On 20 November, 2958 new cases were reported, together with 2522 recoveries. 57 deaths were reported, setting a new record number of deaths reported in a single day for the second day in a row. The number of patients on ventilators increased to 217.

On 21 November, 3573 new cases were reported, setting a new record number of new cases reported in a single day again. 2640 recoveries and 47 deaths were reported. The number of patients on ventilators decreased to 213.

On 22 November, 3308 new cases were reported, together with 2353 recoveries and 49 deaths. The number of patients on ventilators increased to 223.

====Fourth week====
On 23 November, 1973 new cases were reported, together with 2638 recoveries and 45 deaths. The number of patients on ventilators increased to 235.

On 24 November, 2323 new cases were reported, together with 2390 recoveries and 47 deaths. The number of patients on ventilators increased to 244. New strict measures were applied in villages of Sali, Zaglav, Žman and Luka on Dugi otok island.

On 25 November, 3603 new cases were reported, setting a new record number of new cases reported in a single day again. 2017 recoveries and 56 deaths were reported. The number of patients on ventilators decreased to 240.

On 26 November, 4009 new cases were reported, setting a new record number of new cases reported in a single day for the second day in a row and making it the first time number of new cases in a single day surpassed four thousand. 2924 recoveries were reported, also setting a new record number of recoveries in a single day. 51 deaths were reported, one of them was a 17-year-old girl who died in Split, the youngest person to die because of COVID-19. The number of patients on ventilators increased to 252. New strict measures were applied to Vrbnik municipality.

On 27 November, 4080 new cases were reported, setting a new record number of new cases reported in a single day for the third day in a row. 3349 recoveries were reported, setting a new record number of recoveries in a single day for the second day in a row and making it a first time number of recoveries in a single day surpassed three thousand. 48 deaths were reported. The number of patients on ventilators increased to 266.

On 28 November, 3987 new cases were reported, together with 2767 recoveries and 55 deaths. The number of patients on ventilators decreased to 262.

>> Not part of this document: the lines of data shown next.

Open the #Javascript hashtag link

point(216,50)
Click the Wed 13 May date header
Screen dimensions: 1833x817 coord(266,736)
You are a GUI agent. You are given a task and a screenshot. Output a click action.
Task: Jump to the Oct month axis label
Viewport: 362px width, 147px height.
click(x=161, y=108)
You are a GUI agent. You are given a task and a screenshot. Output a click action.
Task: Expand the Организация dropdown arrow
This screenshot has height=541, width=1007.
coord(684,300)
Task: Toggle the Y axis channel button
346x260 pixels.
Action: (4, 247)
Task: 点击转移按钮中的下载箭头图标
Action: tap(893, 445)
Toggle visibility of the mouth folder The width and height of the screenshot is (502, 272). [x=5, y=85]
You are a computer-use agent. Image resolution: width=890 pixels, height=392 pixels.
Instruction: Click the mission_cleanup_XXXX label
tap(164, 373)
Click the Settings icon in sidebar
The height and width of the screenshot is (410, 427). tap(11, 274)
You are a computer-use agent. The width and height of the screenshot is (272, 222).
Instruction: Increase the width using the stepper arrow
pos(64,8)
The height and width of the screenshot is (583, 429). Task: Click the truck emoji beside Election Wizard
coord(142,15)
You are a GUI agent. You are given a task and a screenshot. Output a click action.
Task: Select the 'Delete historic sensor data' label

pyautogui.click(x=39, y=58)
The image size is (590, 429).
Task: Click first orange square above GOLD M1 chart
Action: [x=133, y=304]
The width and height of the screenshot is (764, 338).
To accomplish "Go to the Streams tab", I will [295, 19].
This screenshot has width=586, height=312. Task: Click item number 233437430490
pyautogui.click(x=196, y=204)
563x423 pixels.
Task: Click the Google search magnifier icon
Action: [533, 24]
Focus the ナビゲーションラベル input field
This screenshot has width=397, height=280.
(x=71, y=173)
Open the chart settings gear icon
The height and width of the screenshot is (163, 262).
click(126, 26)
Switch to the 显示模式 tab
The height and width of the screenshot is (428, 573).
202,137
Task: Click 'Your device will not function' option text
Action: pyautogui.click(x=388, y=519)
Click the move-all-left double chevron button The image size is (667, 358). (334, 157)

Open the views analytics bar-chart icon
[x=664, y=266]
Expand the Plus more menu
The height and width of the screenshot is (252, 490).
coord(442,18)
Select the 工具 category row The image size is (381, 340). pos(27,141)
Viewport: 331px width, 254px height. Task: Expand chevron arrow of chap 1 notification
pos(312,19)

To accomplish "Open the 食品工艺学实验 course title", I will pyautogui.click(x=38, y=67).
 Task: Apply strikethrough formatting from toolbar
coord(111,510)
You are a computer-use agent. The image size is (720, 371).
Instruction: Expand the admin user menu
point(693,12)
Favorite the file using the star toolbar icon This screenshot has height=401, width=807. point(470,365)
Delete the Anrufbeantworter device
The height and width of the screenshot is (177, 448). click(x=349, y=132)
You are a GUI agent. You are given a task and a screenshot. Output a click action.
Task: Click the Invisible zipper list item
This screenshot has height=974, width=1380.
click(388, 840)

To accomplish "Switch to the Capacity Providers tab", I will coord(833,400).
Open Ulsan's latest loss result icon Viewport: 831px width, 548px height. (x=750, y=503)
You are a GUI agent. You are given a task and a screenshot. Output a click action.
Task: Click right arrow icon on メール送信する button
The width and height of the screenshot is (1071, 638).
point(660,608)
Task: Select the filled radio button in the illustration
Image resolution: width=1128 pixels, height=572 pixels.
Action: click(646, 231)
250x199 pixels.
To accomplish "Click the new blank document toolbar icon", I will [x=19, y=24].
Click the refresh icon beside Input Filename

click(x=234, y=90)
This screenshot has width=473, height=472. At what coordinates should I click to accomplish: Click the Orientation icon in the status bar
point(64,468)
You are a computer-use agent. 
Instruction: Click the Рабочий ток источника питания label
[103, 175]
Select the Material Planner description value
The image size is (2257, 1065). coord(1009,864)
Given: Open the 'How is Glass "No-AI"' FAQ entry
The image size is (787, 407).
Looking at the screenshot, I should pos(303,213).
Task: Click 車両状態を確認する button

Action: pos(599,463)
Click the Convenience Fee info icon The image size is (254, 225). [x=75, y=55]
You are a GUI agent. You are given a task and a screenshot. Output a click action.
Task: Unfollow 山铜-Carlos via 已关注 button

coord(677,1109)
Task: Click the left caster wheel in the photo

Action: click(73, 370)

On 29 November, 2919 new cases were reported. 3373 recoveries were reported, setting a new record number of recoveries reported in a single day again. The number of patients on ventilators decreased to 260.

====Fifth week====
On 30 November, 1830 new cases were reported, together with 3361 recoveries. 74 deaths were reported, setting a new record number of deaths reported in a single day. The number of patients on ventilators decreased to 255.

===December 2020===
On 1 December, 2900 new cases were reported, together with 3032 recoveries. 75 deaths were reported, setting a new record number of deaths reported in a single day for the second day in a row. The number of patients on ventilators decreased to 245.

On 2 December, 3539 new cases were reported, together with 2124 recoveries and 55 deaths. The number of patients on ventilators increased to 252. Measures in Krapina-Zagorje County were prolonged to 31 December.

On 3 December, 4534 new cases were reported, setting a new record number of new cases reported in a single day again. 3154 recoveries and 48 deaths were reported. The number of patients on ventilators increased to 258.

On 4 December, 3955 new cases were reported. 3639 recoveries were reported, setting a new record number of recoveries reported in a single day again. 68 deaths were reported. The number of patients on ventilators increased to 262. Measures in Primorje-Gorski Kotar and Varaždin County were prolonged to 21 December.